You have to think about this: Russian President Vladimir Putin openly called Secretary Kerry a liar for denying the extent of al–Qaeda’s influence among Assad’s enemies. There has been no comeback so far as I have seen or read. Although no one crowded to Putin’s side in support of this kind of rough talk, it appears he has the support of a silent international majority. Kerry is a lonely diplomat right now.
The second humiliation is not so much a defeat as a moment of recognition, given there is no certainty this administration will do any better recognizing the world we live in than it has to date.
The community of nations is no longer with us. This is bigger than any full-out casserole of policy failures. Those are passing and long-term reparable. The global mission is over (such as it ever was), and that is history’s wheel turning.

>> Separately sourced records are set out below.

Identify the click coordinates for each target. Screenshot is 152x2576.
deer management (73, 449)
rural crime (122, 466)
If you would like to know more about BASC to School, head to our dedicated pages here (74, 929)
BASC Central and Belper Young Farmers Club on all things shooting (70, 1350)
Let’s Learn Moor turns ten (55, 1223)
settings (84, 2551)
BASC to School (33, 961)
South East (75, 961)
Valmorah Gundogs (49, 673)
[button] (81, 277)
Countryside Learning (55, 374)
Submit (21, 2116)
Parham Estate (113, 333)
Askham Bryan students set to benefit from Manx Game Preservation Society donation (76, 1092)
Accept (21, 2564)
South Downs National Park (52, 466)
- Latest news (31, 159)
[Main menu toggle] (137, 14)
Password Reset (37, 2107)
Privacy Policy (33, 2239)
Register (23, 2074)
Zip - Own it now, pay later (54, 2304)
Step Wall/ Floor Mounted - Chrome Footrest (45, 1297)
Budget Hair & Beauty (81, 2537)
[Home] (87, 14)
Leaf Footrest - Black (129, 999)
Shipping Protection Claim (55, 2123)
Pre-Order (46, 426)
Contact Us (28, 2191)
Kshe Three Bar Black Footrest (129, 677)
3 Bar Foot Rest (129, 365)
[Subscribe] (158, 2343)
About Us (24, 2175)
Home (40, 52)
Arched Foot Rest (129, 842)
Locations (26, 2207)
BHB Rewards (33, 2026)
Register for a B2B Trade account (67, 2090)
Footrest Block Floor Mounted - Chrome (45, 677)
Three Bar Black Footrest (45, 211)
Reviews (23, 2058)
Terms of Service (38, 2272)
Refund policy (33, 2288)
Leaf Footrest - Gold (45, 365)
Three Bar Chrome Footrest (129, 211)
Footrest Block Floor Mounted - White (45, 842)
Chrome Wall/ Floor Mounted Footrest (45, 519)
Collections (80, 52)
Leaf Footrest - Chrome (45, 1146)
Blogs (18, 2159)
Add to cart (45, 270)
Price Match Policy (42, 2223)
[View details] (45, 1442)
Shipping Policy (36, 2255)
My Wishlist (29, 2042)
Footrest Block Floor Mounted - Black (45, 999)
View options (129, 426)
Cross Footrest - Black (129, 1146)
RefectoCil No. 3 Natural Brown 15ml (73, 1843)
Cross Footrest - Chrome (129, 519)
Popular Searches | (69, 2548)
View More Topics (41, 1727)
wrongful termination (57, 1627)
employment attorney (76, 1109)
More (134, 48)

Maybe it took a young Democratic president, a brave, admirable, not-quite-up-to-it man faced with a crisis of Syria’s complexity, to push this truth in our faces and get us beyond a dozen years of pretending. Obama may go into Syria soon, congressional assent or no. (He has surrendered on popular support.) It would do no more than worsen already evident perceptions of arrogance and ignorance, and many other nations have found this alienating combination in us before.
Quality control: A week ago in this space I asserted that tossing the Syria question to Congress was clever politics on Obama’s part. The truth is otherwise. The dithering—which is what it has turned out to be—is another factor in the upending of this administration’s not-a-policy Syria policy.
François Heisbourg, a cheese in policy circles on both sides of the English Channel, just published a critique in the Financial Times of “Mr. Obama’s strange argument that a strike was not time-sensitive.”
I am not with Heisbourg in his conclusions—that putting the Syria question into legislative debate in London and Washington has made the world “a safer place for those who use chemical weapons.” Emphatically it has not. But his thoughts on the consequences of Obama’s hesitation—which will be on the table this week, stated or otherwise—are provoking.
“Punishment and/or the restoration of deterrence are by definition urgent in strategic affairs: If you are not ready and able to re-establish deterrence quickly, your ability to do so effectively diminishes rapidly.”
Heisbourg regrets a lost chance to wield the terrible swift sword. I read the remark as a reason for putting it aside (no, not down) and saying, “It’s too late, and the world has just spun.” Then we proceed to statecraft as one of our advanced 21st century technologies.